Copy out the whole news article below about the U.S.-Cuba deal that ended the Louisiana prison standoff, word for word.

▶ _Passage to read_
◇ ◇ ◇ ◇
The New York Times
December 20, 1999

 In Rare Deal, U.S. and Cuba Halt Standoff

           By MARC LACEY with DAVID FIRESTONE

           WASHINGTON, Dec. 19 -- United States officials ended a
           hostage standoff at a Louisiana prison by striking a deal with the
          Cuban government that will permit the seven Cuban inmates at the center
          of the uprising to be deported to Havana, federal officials said today.

          The seven, all deemed threats to public safety by the United States, had
          completed prison sentences for crimes committed in the United States
          but were being held indefinitely because their deportation -- the usual
          procedure for felons who are not citizens -- had been blocked by the
          government of Fidel Castro.

          But Cuba dropped its opposition in an agreement reached with the State
          Department on Saturday, and late Saturday night the seven remaining
          hostages, including two jail employees and five inmates, were set free,
          and the inmates surrendered.
◇ ◇ ◇ ◇
▶ _Raw data_

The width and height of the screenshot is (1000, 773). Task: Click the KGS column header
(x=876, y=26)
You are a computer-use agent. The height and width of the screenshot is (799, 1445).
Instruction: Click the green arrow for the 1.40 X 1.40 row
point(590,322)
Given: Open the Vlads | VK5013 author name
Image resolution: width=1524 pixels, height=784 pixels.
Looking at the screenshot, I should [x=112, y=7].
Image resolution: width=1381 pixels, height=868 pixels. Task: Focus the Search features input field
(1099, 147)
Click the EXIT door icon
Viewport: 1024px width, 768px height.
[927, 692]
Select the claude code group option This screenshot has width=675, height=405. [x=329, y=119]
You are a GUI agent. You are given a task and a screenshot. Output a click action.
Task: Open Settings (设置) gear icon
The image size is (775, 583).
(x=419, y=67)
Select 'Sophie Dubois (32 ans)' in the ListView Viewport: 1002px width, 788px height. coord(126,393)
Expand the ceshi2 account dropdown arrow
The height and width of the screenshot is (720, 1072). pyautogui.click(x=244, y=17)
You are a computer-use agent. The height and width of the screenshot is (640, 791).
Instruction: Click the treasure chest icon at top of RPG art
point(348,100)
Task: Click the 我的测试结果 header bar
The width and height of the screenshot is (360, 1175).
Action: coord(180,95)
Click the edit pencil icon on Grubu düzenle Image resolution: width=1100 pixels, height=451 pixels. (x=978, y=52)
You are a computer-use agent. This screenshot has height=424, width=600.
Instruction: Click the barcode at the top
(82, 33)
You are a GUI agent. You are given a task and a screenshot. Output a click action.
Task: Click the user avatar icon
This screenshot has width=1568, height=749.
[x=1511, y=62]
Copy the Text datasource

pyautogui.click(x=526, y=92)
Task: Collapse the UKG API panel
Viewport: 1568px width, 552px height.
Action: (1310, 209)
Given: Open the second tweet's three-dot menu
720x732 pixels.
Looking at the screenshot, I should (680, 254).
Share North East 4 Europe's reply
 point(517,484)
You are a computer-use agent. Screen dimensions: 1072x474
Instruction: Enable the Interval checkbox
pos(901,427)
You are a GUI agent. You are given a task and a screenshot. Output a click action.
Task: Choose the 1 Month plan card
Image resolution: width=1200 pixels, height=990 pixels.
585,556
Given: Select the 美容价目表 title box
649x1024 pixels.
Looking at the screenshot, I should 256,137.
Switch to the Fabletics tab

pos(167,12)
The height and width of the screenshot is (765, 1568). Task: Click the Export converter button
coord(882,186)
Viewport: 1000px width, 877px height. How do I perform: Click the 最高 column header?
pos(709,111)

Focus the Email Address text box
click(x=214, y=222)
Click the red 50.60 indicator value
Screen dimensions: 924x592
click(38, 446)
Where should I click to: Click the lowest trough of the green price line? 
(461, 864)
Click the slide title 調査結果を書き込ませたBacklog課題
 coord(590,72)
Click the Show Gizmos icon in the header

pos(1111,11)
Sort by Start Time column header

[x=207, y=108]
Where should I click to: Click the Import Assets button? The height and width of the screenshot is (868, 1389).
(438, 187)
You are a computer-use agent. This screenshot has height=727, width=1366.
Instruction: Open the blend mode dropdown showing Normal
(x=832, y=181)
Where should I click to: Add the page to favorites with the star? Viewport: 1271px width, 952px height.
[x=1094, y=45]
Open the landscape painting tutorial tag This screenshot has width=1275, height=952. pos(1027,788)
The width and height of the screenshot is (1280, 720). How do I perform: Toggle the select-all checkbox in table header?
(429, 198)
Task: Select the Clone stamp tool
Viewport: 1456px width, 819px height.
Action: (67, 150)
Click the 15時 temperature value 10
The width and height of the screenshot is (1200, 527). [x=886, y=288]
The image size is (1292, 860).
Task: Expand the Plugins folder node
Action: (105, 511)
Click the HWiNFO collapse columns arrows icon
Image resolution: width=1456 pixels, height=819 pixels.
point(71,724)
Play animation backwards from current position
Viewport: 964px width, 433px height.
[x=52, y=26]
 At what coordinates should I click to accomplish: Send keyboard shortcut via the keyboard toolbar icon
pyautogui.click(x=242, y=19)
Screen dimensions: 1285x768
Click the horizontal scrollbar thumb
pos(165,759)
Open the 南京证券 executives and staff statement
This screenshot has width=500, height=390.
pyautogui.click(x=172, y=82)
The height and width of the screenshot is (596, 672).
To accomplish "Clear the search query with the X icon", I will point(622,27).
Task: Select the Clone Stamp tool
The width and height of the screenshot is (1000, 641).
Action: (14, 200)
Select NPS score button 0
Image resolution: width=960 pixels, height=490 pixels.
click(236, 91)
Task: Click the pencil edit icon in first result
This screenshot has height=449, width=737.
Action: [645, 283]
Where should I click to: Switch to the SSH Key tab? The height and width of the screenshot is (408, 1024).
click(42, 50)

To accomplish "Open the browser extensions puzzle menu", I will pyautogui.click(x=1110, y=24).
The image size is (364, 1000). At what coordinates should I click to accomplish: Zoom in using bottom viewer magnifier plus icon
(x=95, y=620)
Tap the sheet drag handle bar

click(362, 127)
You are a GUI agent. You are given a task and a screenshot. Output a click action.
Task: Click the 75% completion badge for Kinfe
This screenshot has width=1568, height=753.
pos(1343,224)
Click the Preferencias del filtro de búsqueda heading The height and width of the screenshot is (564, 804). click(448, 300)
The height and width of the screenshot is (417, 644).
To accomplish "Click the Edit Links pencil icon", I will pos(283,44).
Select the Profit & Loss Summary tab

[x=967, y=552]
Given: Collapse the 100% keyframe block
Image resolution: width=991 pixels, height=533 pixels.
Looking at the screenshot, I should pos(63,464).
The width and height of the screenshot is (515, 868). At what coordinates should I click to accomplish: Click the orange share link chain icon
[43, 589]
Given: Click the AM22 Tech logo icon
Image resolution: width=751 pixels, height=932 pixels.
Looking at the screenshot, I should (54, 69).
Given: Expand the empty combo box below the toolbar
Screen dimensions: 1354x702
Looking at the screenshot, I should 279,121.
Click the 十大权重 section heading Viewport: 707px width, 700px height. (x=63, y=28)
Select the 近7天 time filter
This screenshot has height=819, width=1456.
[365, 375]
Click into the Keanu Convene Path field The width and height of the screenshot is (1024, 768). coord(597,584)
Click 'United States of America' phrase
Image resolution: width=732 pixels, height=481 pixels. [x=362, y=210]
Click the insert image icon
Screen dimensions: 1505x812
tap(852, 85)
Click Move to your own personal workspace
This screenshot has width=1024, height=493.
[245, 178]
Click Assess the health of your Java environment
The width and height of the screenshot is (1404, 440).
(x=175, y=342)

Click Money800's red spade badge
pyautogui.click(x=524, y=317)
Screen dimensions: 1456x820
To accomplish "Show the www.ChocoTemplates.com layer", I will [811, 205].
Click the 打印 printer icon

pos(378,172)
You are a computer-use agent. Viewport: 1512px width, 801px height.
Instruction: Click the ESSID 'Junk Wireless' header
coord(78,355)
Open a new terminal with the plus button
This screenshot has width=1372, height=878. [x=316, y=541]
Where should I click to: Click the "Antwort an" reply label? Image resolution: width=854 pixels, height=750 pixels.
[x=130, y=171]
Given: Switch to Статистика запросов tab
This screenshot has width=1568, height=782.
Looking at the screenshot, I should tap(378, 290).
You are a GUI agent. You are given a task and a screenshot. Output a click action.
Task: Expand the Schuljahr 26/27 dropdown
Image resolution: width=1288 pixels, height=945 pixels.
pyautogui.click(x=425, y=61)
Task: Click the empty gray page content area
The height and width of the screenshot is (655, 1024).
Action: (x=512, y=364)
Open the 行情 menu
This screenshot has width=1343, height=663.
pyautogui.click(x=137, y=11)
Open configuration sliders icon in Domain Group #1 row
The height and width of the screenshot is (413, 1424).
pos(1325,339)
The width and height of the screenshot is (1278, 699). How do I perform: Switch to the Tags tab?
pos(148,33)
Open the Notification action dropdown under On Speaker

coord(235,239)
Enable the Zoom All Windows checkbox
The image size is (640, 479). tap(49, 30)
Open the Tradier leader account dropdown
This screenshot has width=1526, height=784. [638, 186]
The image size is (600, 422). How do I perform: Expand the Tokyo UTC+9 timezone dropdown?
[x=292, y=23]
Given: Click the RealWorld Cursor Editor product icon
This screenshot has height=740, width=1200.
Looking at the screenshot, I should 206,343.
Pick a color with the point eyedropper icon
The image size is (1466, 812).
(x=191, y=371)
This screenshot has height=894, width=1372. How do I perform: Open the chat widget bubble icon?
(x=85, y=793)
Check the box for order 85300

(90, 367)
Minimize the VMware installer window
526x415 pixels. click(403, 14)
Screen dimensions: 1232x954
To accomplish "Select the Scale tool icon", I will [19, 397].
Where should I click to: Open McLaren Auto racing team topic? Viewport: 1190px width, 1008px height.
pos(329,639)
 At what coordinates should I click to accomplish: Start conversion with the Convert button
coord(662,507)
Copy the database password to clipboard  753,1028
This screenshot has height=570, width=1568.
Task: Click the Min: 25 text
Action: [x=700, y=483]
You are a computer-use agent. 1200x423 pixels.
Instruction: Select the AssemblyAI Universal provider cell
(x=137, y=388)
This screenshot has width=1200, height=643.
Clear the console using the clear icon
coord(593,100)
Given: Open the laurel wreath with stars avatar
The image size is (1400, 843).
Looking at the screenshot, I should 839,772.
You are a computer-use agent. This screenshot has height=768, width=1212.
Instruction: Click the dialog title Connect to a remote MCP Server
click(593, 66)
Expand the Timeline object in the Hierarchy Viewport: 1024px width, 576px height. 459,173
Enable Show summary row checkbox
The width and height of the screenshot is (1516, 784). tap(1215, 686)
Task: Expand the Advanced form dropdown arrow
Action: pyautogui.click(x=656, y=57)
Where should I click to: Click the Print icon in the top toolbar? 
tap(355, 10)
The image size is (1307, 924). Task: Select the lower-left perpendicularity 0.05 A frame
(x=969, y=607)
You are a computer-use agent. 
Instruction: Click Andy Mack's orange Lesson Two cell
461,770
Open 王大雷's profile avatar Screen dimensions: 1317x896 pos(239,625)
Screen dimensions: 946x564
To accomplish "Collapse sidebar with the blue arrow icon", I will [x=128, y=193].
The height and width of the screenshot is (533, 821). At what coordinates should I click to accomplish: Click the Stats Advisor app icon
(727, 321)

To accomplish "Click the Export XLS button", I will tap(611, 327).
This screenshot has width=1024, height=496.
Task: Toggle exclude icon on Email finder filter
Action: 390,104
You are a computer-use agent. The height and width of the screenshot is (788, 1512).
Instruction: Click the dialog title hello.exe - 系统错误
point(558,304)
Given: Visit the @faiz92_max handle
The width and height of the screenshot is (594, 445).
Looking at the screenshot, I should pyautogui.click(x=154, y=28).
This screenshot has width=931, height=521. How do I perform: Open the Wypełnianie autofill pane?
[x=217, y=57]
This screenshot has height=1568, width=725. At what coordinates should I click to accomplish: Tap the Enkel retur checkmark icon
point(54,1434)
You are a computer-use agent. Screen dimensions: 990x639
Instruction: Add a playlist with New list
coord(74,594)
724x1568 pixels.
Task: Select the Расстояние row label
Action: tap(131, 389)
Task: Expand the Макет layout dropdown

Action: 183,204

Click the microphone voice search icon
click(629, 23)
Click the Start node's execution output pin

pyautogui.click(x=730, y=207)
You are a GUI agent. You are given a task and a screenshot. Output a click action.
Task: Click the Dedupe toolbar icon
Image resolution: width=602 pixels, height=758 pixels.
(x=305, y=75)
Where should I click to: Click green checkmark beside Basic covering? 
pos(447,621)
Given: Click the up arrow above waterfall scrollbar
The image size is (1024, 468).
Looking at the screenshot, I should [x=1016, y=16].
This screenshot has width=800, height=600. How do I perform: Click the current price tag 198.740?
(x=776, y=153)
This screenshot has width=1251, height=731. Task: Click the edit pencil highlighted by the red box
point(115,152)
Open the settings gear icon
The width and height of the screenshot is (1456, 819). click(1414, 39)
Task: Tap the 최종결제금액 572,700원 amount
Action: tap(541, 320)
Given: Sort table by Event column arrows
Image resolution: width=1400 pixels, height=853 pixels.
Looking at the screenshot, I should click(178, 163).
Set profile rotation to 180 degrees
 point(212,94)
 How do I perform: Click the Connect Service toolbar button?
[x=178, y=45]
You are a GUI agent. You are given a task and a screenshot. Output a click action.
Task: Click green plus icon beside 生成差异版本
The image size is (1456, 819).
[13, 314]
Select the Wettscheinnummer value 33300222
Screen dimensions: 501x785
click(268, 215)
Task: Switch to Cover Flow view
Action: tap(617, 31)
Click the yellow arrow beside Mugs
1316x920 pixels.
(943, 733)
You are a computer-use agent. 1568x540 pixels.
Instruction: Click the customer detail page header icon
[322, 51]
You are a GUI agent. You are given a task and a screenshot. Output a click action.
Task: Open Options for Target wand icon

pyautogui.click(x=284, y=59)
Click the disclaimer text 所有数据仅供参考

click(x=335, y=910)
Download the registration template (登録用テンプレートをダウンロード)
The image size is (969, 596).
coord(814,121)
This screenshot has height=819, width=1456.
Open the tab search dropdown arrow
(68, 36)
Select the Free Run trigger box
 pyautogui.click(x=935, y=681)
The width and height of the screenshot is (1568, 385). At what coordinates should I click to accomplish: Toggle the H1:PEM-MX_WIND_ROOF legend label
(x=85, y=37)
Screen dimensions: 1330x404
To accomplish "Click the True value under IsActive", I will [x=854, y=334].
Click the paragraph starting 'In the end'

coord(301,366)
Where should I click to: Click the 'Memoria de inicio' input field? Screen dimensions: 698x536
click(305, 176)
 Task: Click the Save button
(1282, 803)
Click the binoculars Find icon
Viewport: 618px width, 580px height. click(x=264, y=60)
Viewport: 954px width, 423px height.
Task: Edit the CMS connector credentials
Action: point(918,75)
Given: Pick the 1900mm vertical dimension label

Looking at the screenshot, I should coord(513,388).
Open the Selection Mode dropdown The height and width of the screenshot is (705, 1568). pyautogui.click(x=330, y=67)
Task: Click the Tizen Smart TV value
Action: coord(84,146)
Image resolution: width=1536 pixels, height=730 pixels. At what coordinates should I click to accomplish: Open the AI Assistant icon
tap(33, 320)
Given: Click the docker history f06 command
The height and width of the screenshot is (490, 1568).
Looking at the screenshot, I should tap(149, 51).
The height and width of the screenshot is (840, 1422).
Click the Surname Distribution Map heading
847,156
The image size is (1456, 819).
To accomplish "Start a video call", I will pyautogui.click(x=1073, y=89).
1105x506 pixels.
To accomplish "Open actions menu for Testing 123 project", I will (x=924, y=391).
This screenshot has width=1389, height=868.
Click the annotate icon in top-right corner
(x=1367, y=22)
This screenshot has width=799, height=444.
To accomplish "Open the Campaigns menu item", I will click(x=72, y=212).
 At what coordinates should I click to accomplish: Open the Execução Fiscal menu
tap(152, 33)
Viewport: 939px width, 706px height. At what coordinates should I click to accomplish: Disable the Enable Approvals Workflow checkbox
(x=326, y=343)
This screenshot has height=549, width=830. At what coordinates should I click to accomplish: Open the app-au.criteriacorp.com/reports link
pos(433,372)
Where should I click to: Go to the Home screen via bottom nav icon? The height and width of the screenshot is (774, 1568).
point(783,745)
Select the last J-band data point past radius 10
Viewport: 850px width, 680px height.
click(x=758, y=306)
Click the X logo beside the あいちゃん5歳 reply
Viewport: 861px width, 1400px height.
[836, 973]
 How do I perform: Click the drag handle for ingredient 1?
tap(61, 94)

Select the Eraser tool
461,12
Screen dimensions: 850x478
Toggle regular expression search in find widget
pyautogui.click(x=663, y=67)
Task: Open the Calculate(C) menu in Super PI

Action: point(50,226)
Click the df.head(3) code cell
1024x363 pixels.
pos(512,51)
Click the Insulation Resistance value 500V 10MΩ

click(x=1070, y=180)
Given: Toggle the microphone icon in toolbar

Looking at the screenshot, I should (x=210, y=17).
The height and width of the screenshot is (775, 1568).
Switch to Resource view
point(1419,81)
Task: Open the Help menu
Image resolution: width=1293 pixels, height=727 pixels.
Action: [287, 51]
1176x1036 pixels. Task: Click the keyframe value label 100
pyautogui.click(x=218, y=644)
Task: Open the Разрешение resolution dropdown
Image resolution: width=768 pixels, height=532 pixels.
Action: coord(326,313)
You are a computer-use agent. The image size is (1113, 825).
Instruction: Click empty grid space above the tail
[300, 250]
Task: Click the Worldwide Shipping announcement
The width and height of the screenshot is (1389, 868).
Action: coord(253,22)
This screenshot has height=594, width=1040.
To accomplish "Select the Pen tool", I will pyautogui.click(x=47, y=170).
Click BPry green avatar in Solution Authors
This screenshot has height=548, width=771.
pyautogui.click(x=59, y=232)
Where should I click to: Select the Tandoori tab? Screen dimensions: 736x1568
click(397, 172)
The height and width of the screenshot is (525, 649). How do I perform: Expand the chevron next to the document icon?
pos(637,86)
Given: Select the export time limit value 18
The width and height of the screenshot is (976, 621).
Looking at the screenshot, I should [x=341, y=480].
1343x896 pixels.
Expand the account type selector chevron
◇ ◇ ◇ ◇
▶ _Exercise answer_
The New York Times
December 20, 1999

 In Rare Deal, U.S. and Cuba Halt Standoff

           By MARC LACEY with DAVID FIRESTONE

           WASHINGTON, Dec. 19 -- United States officials ended a
           hostage standoff at a Louisiana prison by striking a deal with the
          Cuban government that will permit the seven Cuban inmates at the center
          of the uprising to be deported to Havana, federal officials said today.

          The seven, all deemed threats to public safety by the United States, had
          completed prison sentences for crimes committed in the United States
          but were being held indefinitely because their deportation -- the usual
          procedure for felons who are not citizens -- had been blocked by the
          government of Fidel Castro.

          But Cuba dropped its opposition in an agreement reached with the State
          Department on Saturday, and late Saturday night the seven remaining
          hostages, including two jail employees and five inmates, were set free,
          and the inmates surrendered.